Open Source – Where does it fit?

Have no doubt – open source is here to stay. What is the future for it though and where does it fit best? How much does it compete with proprietary software? The answer might depend on who you speak to. Larry Ellison says MySQL is no threat to Oracle, come on! Why is he buying it up then, maybe not to kill it, but certainly to own it!

Open source software in the early days got lapped up by the independent developer community and technology startups. Large and Medium enterprises were a little slow to adopt it and understandably so. There were apprehensions on stability, support, security and performance; they just felt comfortable and safer with the trusted, tested and tried proprietary model. Over a period of time large enterprises too have embraced open source, most of them took steady steps beginning with infrastructural elements such as Operating System (Linux) followed by Database (MySQL) and several of them went down the LAMP path (Linux, Apache, MySQL, PHP/Perl/Python). The next phase of evolution resulted in several products and application areas such as in Business Intelligence, Portals, Content Management and just about any domain that proprietary products operated in.

The emergence of the LAMP stack, J2EE and several products that were built off of those platforms provided a sense of independence in that integration with proprietary systems (which could be a nightmare) was not essential.

A couple of factors that make Open source a good choice:

Cost – Open source carries a cheaper price tag than proprietary software in most cases. There are free and close to free software but that doesn’t really work out for most enterprise needs. Nothing comes free in this world, if it does, there is a lot of baggage. The commercial model for open source software works in different ways but most of them either offer free software with paid support or a paid enterprise edition vis-à-vis the community edition.

Independence – Customers were earlier tethered to proprietary vendor environments whose products would not talk to each other and subject to dictates of the vendors. Open source offers freedom from vendor lock-in and a great deal of interoperability.

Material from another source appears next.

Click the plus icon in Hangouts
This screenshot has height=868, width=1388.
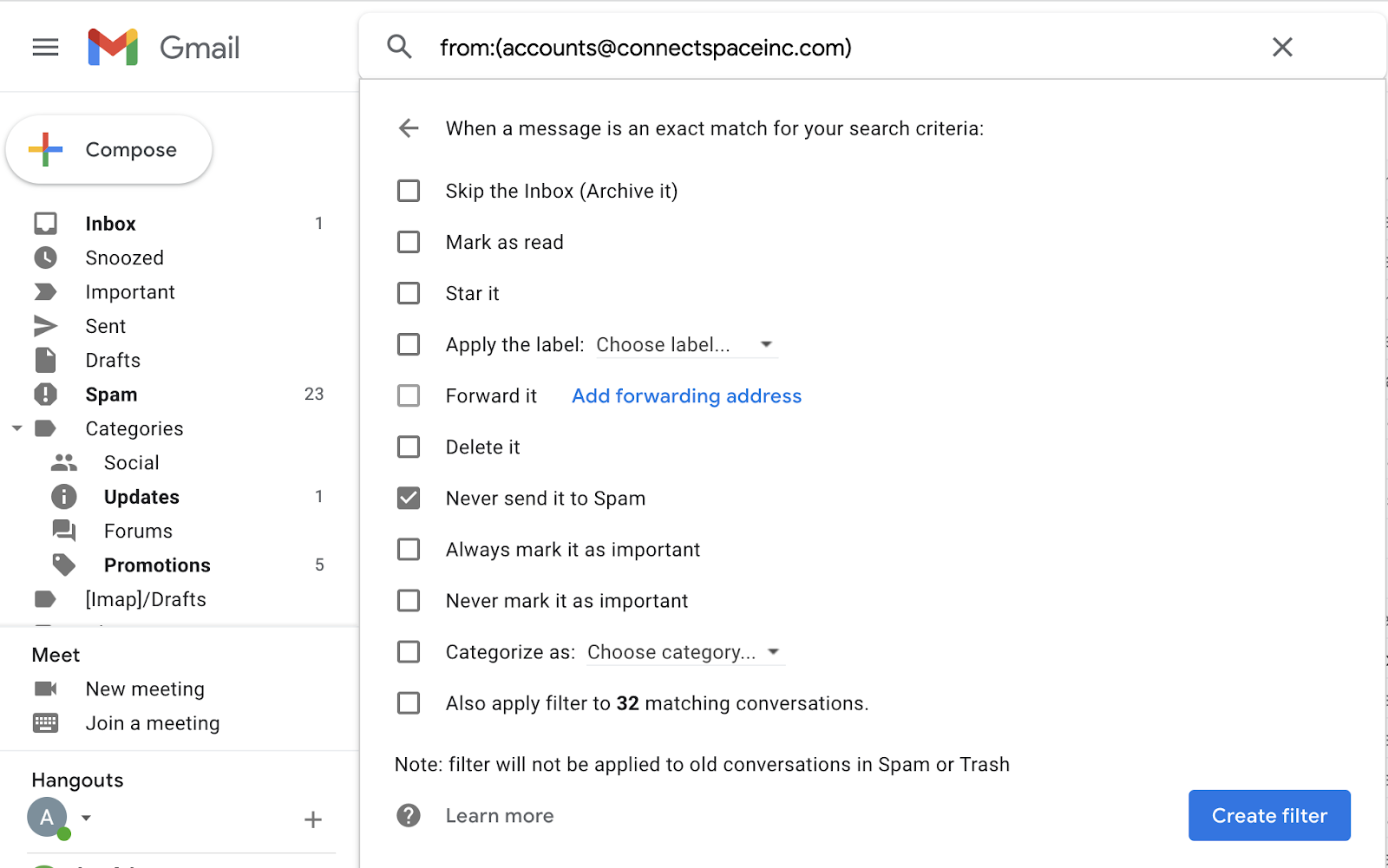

As to the future, open source will continue to co-exist with proprietary software but it is hard to imagine that it would dislodge proprietary software, it will be a choice and an effective alternative in some cases. Communities can thrive but they need commercial Oxygen as well, therefore commercial software can do certain things better ofcourse at a differential cost, but remember though that TCO matters more than direct costs alone.

The Open Source movement is apparent and has gained ground; altruism, common good and the not-for-profit motive are driving factors. The challenge is in its sustainability in some form or the other, so far it has fared very well indeed! It is in the hands of enterprises to have an open mind for open source…. pick the right choices, products, tools, in combination thereof with proprietary technologies and benefit from it.